I have posted before about the morning madness around here. The good news is that it is getting so much better.  I think there are two factors that are helping: I am waking up earlier to get in some meditation time, and I am approaching getting Sami dressed as a game, thanks to a tip by Man on the Horizon.

This morning, though it was a Saturday, I thought about how to make pants enticing to a three year-old.
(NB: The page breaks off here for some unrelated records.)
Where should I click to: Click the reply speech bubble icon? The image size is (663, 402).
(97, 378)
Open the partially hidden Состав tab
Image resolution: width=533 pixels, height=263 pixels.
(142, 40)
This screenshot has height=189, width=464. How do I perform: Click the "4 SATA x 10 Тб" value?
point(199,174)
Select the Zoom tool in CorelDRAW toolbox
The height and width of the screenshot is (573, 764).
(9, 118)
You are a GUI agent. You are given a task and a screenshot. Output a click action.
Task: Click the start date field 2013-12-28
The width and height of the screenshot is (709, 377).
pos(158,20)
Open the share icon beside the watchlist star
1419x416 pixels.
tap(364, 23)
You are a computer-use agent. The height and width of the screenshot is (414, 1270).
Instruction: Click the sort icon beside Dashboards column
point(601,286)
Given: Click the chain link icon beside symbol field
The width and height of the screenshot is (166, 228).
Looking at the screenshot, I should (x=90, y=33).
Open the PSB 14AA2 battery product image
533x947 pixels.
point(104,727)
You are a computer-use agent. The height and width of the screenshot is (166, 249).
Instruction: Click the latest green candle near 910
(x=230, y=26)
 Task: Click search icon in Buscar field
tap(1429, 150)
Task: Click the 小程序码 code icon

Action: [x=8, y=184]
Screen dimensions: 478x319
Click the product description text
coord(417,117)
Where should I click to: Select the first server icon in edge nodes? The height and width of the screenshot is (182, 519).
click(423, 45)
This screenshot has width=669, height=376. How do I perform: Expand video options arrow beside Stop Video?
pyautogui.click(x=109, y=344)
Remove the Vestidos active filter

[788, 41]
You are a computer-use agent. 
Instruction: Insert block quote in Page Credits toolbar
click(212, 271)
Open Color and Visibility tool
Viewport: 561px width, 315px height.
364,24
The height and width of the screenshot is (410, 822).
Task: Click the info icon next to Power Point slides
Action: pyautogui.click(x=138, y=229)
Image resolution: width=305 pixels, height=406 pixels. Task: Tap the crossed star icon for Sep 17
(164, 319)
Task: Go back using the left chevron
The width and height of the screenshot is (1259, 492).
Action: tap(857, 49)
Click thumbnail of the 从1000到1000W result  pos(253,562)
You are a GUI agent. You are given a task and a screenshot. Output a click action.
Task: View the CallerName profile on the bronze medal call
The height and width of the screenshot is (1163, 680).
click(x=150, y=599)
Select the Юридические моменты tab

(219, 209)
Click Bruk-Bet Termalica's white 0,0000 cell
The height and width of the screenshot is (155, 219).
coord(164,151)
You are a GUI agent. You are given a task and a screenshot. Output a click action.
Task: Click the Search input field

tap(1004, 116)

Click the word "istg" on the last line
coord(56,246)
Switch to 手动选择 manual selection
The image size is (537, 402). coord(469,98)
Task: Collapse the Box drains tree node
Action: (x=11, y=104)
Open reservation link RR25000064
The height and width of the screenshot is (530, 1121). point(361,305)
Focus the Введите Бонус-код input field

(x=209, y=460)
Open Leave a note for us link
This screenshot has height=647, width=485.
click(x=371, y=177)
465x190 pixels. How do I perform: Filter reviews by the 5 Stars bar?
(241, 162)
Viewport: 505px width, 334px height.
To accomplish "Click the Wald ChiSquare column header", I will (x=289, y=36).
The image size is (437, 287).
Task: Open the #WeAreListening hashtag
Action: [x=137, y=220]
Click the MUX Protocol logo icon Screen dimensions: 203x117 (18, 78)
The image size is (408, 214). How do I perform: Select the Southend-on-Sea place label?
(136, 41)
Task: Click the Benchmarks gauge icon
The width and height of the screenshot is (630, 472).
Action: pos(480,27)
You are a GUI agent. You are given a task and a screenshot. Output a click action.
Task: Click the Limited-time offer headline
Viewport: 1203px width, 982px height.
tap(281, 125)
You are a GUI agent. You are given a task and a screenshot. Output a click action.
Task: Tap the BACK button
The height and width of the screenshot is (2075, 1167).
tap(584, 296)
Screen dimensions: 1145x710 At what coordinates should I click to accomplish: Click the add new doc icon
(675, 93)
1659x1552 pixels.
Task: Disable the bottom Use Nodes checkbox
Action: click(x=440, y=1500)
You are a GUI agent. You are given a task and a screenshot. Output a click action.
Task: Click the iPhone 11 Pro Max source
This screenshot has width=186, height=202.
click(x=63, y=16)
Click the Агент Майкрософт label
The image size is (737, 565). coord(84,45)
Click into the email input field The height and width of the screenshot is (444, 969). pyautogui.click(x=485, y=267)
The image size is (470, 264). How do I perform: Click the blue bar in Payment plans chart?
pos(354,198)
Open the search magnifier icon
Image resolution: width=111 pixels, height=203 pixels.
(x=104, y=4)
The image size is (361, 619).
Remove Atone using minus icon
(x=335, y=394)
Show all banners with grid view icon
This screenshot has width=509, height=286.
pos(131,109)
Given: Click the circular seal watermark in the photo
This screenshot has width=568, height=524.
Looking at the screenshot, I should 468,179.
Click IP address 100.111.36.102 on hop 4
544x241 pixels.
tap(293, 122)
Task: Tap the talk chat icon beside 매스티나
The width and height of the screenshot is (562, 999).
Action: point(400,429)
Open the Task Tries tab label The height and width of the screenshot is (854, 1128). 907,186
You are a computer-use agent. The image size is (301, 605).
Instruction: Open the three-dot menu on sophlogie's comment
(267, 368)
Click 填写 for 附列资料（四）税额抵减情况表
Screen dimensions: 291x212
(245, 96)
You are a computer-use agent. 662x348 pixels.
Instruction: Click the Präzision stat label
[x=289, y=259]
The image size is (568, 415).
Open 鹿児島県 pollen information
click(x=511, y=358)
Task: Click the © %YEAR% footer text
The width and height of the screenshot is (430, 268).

The pants danced their way across the floor, and Sami collapsed in giggles.  He was also willing to wear them.  I am starting to learn that while no one thing “works,” when trying to entice my son into doing something like putting on pants or eating veggies, when we approach the tasks of life with joy and treat them as a game, we all feel (and act) a little more civilized.

Yesterday morning, I had gotten us into our clothes, coats, and into the car.  My travel coffee mug was filled.  My lunch and Sami’s were packed - check.  The car was all loaded up.  I was feeling pretty darn good about myself.  

Sami’s school is doing a Thanksgiving food drive for a local homeless shelter, and Sami’s class was tasked with bringing cornbread mix.  I made a special point of picking up five boxes of mix, and had them all ready to go to drop off at school.  As I bundled us in, I put the bag of cornbread mixes on top of the car, and then drove off, oblivious.

As I was about to turn left onto Georgia Avenue, someone honked — a lot!

“Geez, I wasn’t driving THAT slow,” I thought, completely irritated.

Then as I was stopped at the stoplight about half a mile down the street, a woman pointed out the miraculous cornbread mix that remained on top of the car.  She walked over and plucked the bag off the roof and handed it to me.  I thanked her, sheepishly.  The people in the car next to me were laughing at me.

That got me to thinking.  When that person honked at me back there, I made an assumption.  I assumed that he or she was irritated with me for not making the left turn fast enough.  Instead, this individual was merely trying to alert me to the presence of cornbread on the roof of my car.  Based on my assumption, I reacted with anger and irritation.  If I had known the real motivation behind the honking, I would have reacted with gratitude and happiness.  

The whole experience was a little “dharma nugget” in that I realized how much I go through life reacting strongly to things that are nothing but illusion.  The cornbread mix miracle has helped me to realize a few other things:

While I have come a long way in a short time with the morning routine, I still need to slow down a little more;

and

Miracles are woven into the fabric of our everyday lives.  It’s all in how we choose to look at it.